Nous n’avons pas de crainte particulière. Enseigner en prison c’est avant tout s’adapter au profil particulier de nos élèves, à leur diversité (roulement, hétérogénéité des élèves …), et aux contraintes du milieu carcéral.  

D’ailleurs quelles sont vos missions, les mêmes que dans une classe  d'école ?

Nous devons faire face à la diversité et nous avons tous les niveaux : de l’illettrisme à l’enseignement supérieur, même si les détenus scolarisés ont globalement eu un parcours scolaire chaotique. Ils sont en majorité sans diplôme ni aucune qualification.

Comment gérer cette grande hétérogénéité ?

Nous organisons l’offre de formation par niveaux, mais même au sein d’un groupe, les besoins peuvent être encore très variés Dans un groupe-classe de 8 personnes, nous pouvons avoir 8 niveaux différents.  Nous essayons de nous adapter à la personne et individualisons très souvent notre travail, même si nous suivons les référentiels. Nous avons une grande liberté pédagogique qui nous permet de travailler en fonction des besoins de nos élèves. C’est passionnant !

Dans quel état d’esprit sont vos élèves quand ils viennent en classe ?

Venir à l’école en détention est souvent une bulle d’oxygène pour la majorité des détenus. Même si leur motivation au départ est d’obtenir des remises de peine, aller à l’école leur permet de sortir de leur solitude, d’être avec les autres, de s’aérer l’esprit et de reprendre confiance en eux. Le groupe est important, il y a souvent beaucoup d’entraide. Ils s’investissent vraiment dans les cours et les apprentissages.

Quelles difficultés rencontrez-vous ?

Le travail des enseignants consiste surtout à réussir à mobiliser les détenus. Le rapport au temps et à l’apprentissage en détention est particulier. En maison d’arrêt, les détenus sont souvent assujettis à des courtes peines ou des mandats de dépôt. Les personnes prévenues sont dans l’incertitude, elles ont généralement plein de problèmes en tête et ont des difficultés de concentration. Elles peuvent avoir du mal à se projeter dans un parcours de formation et ainsi s’impliquer parce qu’elles ont toujours dans l’idée qu’elles vont sortir vite.

Cela vous demande une grande capacité d’adaptation ?

Oui, effectivement, nous devons nous adapter également à la temporalité carcérale et au parcours du détenu.

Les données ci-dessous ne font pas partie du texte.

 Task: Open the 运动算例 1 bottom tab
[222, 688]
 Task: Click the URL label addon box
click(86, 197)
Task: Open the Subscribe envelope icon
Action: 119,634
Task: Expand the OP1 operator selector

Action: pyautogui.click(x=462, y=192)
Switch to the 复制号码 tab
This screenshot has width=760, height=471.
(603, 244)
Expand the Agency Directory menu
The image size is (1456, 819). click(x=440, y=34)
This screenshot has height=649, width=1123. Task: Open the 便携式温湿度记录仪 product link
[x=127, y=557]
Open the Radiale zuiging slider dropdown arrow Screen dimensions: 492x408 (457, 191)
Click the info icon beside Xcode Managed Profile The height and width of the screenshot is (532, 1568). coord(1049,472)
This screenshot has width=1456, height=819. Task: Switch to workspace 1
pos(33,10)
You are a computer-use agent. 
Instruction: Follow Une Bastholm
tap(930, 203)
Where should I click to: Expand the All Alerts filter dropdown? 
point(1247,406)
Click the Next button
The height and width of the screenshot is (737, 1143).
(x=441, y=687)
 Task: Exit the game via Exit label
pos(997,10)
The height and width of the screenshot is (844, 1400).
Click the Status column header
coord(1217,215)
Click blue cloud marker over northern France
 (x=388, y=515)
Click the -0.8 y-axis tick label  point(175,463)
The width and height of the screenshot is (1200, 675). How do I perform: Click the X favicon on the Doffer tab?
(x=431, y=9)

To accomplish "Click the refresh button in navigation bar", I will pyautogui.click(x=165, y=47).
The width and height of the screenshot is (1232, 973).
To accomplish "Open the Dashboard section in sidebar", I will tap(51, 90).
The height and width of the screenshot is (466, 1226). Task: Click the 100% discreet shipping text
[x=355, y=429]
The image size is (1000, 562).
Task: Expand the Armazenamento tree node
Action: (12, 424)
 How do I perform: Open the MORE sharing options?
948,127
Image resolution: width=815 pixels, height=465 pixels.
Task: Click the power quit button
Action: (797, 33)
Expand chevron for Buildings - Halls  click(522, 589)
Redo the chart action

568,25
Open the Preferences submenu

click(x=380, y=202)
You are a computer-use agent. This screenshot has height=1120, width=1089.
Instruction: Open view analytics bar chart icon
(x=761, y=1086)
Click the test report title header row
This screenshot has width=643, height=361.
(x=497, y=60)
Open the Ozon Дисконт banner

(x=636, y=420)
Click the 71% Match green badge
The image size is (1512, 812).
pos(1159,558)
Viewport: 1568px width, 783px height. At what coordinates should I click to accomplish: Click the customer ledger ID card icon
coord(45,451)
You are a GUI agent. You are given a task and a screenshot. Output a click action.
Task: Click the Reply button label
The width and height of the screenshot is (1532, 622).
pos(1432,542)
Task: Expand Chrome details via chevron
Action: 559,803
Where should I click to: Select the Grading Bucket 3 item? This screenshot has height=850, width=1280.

En maison d’arrêt, on travaille vraiment au jour le jour et  pas une journée ne ressemble à une autre.  Un élève qui était présent hier peut être parti demain et remplacé par un autre. D’une part, il faut assurer une continuité pour ceux qui restent, et d’autre part intégrer ceux qui arrivent à n’importe quel moment. C’est aussi ce qui fait la richesse de notre travail.

L’instabilité des groupes est aussi liée à la détention. On n’a jamais tous nos élèves pour diverses raisons :  le surveillant n’a pas pris le temps d’aller chercher un détenu, celui-ci n’était pas prêt à l’heure ou a refusé de descendre, il a un RDV (parloir, médical, …)

Nous devons également nous adapter aux tensions du quotidien. Un élève qui arrive n’est pas toujours en capacité de se mettre au travail : une mauvaise nouvelle, il n’a pas pu prendre sa douche, une dispute …

Une journée réussie, cela ressemble à quoi pour vous ?

Je ne sais pas ce que c’est une journée réussie mais aujourd'hui (ndlr lire mardi, jour de remise de diplômes) c’est une journée réussie.